Es gibt sie noch unter der alten Adresse netzeitung.de. Postalisch ist die Netzeitung GmbH, wie man auf der Webseite ganz unten sieht, statt in Berlin nun in der Amsterdamer Straße in 50735 Köln zuhause, aber das ist rein virtuell und betrifft niemanden persönlich. Schließlich schlüpfte die Netzeitung, die Anfang dieses Jahrtausends zu den Pionieren im deutschen Internet zählte (und auch Geburtsstätte des Altpapiers war), gegen Ende ihres eigentlichen Bestehens in die Pionierrolle als "automatisiertes Newsportal". Das heißt, sie ist längst eine mitarbeiterfreie Redaktion, unter deren Adresse irgendwo anders erstellte Inhalte zirkulieren, damit die eventuelle Aufmerksamkeit von ein paar Restnutzern den Eigentümern womöglich ein paar Werbe-Pennies einbringt.

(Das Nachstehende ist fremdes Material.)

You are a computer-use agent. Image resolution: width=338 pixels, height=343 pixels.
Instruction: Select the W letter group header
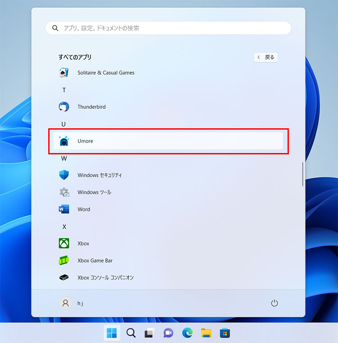pyautogui.click(x=64, y=158)
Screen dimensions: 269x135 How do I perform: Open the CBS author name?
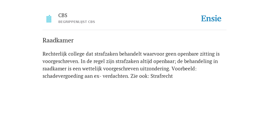pos(63,16)
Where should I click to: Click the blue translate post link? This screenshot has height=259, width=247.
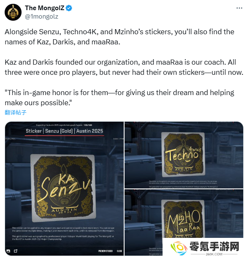16,112
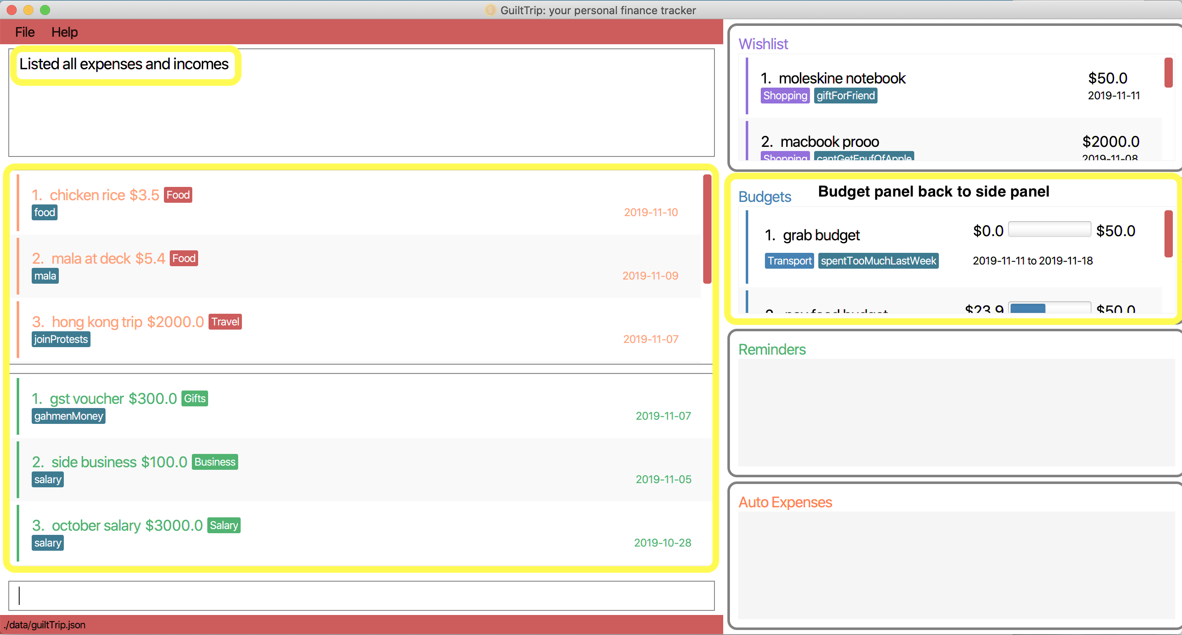Open the File menu
Image resolution: width=1182 pixels, height=635 pixels.
pyautogui.click(x=25, y=31)
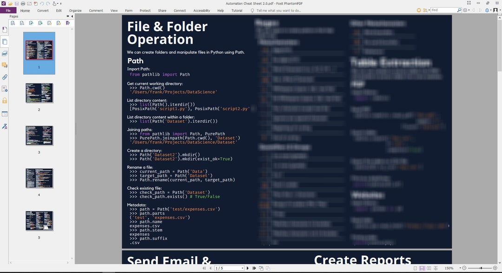Open the Comments panel

tap(5, 65)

Nun folgt diesem Beispiel auch eine erste Papierzeitung. Klicken Sie schnell hierhin, wo die WAZ-Gruppe ihre Zeitung Westfälische Rundschau noch mit einem "in sechs Jahrzehnten erworbenen Ruf", mit "weit über 200 Redakteuren" und einem "dichten Netz von rund 30 Lokalredaktionen, Redaktionsbüros und Stadtteilredaktionen" bewirbt. Dieser Werbeauftritt wird sicher bald abgeschaltet, denn all diese assets sind bald dahin. Die WR (hier ihr freilich längst mit dem anderer WAZ-derwesten.de-Portale identischer Internetauftritt) wird bald die erste gedruckte und kostenpflichtig abonnierbare "Zeitung ohne Redakteure" (kress.de) sein, wie seit gestern durch die Medienmedien geistert.

Die WAZ-Pressemitteilung (PDF) unter der Überschrift "Umstrukturierungen bei der WAZ Mediengruppe", die mit dem unverschämten Satz "Die WAZ Mediengruppe stellt sich in ihrem nordrhein-westfälischen Kerngebiet zukunftssicher auf" beginnt, informiert dann in ihrer zweiten Hälfte darüber, dass die 120-köpfige Redaktion des Blattes komplett aufgelöst wird. Aus welchen teils ebenfalls zur WAZ, teils anderen Verlagen gehörenden Redaktionen die Inhalte des weiter erscheinenden Zeitungstitels übernommen werden sollen, informieren die eingerückten Absätze in der Mitte der Pressemitteilung.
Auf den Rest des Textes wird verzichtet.